For "very important objects", please consider storing an interface type instead that contains getter methods and a safe way of mutating the object, e.g. via the builder pattern or a constructor function.

Also prefer persistent/immutable data structures within the object to avoid expensive copying on mutation. The part package comes with persistent Map[K]V and Set[T].

Example

Here's a quick example to show how using StateDB looks like.

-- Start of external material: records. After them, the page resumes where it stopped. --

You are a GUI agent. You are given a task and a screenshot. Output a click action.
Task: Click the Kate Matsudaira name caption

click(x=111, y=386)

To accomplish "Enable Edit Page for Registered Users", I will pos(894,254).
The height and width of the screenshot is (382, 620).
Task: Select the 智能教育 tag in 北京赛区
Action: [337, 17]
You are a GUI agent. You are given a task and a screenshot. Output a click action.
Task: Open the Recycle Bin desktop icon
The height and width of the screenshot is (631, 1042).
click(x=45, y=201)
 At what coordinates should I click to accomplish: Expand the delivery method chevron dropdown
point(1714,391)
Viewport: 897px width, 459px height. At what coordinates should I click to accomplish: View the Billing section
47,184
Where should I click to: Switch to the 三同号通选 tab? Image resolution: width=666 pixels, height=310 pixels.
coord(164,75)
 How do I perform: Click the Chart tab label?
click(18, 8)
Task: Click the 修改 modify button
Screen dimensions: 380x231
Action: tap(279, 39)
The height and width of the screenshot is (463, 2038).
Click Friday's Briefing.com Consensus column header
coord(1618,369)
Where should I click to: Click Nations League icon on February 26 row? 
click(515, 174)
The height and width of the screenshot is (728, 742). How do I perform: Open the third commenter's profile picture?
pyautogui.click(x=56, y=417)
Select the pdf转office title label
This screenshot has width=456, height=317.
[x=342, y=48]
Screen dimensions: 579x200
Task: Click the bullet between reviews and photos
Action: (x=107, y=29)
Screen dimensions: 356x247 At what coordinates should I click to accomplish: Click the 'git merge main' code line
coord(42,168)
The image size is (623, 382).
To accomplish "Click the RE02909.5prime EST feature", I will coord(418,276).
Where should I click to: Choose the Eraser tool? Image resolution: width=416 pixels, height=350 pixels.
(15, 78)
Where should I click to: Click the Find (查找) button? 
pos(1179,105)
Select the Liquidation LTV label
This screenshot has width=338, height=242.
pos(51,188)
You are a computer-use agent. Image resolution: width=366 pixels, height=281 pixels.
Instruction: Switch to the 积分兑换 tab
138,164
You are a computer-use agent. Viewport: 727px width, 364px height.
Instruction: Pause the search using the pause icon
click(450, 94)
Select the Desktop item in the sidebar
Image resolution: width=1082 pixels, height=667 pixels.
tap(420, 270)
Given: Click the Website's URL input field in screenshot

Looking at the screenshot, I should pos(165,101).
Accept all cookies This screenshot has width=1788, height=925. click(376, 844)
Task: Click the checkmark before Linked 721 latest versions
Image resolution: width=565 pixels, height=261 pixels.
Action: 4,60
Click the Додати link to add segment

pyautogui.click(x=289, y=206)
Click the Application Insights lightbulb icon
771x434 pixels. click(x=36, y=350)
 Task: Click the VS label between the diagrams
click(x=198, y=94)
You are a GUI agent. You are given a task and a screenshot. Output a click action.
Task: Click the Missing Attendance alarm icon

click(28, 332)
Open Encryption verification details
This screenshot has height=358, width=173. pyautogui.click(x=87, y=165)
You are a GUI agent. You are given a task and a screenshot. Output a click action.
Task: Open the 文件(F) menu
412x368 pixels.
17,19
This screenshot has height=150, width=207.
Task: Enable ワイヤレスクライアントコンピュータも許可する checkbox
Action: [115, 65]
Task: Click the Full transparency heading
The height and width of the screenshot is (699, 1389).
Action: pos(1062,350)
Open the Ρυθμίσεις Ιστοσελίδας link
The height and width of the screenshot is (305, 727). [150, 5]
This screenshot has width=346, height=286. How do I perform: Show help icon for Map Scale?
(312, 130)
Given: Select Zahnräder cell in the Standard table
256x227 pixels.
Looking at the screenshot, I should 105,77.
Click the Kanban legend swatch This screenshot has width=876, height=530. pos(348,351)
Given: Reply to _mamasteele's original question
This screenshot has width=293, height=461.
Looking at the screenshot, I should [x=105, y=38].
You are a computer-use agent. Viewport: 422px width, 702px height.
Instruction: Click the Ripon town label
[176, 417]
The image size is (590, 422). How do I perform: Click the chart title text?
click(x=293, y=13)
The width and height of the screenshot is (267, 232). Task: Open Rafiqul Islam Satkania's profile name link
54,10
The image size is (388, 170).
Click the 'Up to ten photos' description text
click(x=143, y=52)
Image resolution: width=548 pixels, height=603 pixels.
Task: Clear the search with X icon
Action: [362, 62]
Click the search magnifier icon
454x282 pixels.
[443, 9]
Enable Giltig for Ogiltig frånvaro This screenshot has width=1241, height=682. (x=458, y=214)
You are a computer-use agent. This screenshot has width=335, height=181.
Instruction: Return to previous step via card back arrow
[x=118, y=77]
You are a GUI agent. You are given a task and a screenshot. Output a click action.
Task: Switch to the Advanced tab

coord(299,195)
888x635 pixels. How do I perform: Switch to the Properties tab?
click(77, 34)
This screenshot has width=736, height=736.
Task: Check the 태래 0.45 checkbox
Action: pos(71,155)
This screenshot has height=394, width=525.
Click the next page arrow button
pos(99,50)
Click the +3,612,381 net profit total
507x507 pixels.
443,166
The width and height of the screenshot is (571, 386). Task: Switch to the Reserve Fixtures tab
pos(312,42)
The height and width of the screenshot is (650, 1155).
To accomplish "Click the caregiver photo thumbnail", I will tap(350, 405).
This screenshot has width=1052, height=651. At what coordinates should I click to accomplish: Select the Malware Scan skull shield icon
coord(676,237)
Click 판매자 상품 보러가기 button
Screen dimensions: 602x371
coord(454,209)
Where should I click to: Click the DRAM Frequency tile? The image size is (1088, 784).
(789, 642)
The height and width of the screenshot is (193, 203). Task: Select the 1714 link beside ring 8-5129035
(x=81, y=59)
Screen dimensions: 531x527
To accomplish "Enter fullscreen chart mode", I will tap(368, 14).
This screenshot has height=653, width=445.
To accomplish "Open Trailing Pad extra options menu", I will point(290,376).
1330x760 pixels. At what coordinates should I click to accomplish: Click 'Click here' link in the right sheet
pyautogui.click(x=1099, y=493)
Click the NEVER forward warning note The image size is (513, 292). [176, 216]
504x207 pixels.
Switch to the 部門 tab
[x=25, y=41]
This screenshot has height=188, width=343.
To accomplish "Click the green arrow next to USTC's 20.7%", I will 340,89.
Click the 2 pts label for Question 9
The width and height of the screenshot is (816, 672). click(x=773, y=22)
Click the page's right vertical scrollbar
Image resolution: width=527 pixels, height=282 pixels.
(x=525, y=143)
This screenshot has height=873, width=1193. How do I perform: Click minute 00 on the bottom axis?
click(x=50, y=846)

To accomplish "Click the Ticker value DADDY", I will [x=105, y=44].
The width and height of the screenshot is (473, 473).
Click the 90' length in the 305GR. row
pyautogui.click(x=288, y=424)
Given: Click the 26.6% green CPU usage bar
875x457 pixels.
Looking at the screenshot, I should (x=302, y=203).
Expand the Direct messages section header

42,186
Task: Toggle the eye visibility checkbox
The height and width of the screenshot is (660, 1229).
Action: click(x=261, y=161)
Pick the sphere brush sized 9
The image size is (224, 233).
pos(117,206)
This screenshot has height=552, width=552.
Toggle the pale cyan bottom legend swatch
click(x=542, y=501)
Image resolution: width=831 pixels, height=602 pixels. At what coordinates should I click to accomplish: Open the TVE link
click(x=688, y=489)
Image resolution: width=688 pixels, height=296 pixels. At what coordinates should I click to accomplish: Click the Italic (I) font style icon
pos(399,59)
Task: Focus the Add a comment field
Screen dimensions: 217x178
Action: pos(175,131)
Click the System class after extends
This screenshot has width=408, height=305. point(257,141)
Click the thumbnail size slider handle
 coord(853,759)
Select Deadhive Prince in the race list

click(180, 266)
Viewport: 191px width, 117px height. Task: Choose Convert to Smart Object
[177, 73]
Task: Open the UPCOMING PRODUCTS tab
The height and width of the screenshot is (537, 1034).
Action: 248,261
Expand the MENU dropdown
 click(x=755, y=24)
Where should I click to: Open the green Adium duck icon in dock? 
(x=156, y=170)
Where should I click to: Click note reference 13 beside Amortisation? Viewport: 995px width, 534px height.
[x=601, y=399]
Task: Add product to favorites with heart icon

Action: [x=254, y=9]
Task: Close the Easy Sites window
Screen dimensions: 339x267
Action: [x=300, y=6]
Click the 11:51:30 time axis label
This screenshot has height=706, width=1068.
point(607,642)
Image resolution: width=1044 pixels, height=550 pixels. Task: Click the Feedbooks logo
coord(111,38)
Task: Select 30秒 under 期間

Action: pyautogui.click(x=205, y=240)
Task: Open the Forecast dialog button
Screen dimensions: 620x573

// Define an object to store in the database.
type MyObject struct {
  ID uint32
  Foo string
}

// Define how to index and query the object.
var IDIndex = statedb.Index[*MyObject, uint32]{
  Name: "id",
  FromObject: func(obj *MyObject) index.KeySet {
    return index.NewKeySet(index.Uint64(obj.ID))
  },
  FromKey: func(id uint32) index.Key {
    return index.Uint32(id)
  },
  Unique: true,
}

// Create the database and the table.
func example() {
  db := statedb.New()
  myObjects, err := statedb.NewTable(
    "my-objects",
    IDIndex,
  )
  if err != nil { ... }

  if err := db.RegisterTable(myObjects); err != nil {
    ...
  }

  wtxn := db.WriteTxn(myObjects)
  
  // Insert some objects
  myObjects.Insert(wtxn, &MyObject{1, "a"})
  myObjects.Insert(wtxn, &MyObject{2, "b"})
  myObjects.Insert(wtxn, &MyObject{3, "c"})

  // Modify an object
  if obj, _, found := myObjects.Get(wtxn, IDIndex.Query(1)); found {
    objCopy := *obj
    objCopy.Foo = "d"
    myObjects.Insert(wtxn, &objCopy)
  }

  // Delete an object
  if obj, _, found := myObjects.Get(wtxn, IDIndex.Query(2)); found {
    myObjects.Delete(wtxn, obj)
  }
  
  if feelingLucky {
    // Commit the changes.
    wtxn.Commit()
  } else {
    // Throw away the changes.
    wtxn.Abort()
  }

  // Query the objects with a snapshot of the database.
  txn := db.ReadTxn()

  if obj, _, found := myObjects.Get(wtxn, IDIndex.Query(1)); found {
    ...
  }

  iter, watch := myObjects.All()
  // Iterate all objects

  iter, watch = myObjects.LowerBound(IDIndex.Query(2))
  // Iterate objects with ID >= 2
  
  iter, watch = myObjects.Prefix(IDIndex.Query(0x1000_0000))
  // Iterate objects where ID is between 0x1000_0000 and 0x1fff_ffff

  for obj, revision, ok := iter.Next(); ok; obj, revision, ok = iter.Next() {
    ...
  }

  // Wait until the query results change.
  <-watch
}

Read on for a more detailed guide or check out the Go package docs.

Guide to StateDB

StateDB can be used directly as a normal library, or as a Hive Cell. For example usage as part of Hive, see reconciler/example. Here we show a standalone example.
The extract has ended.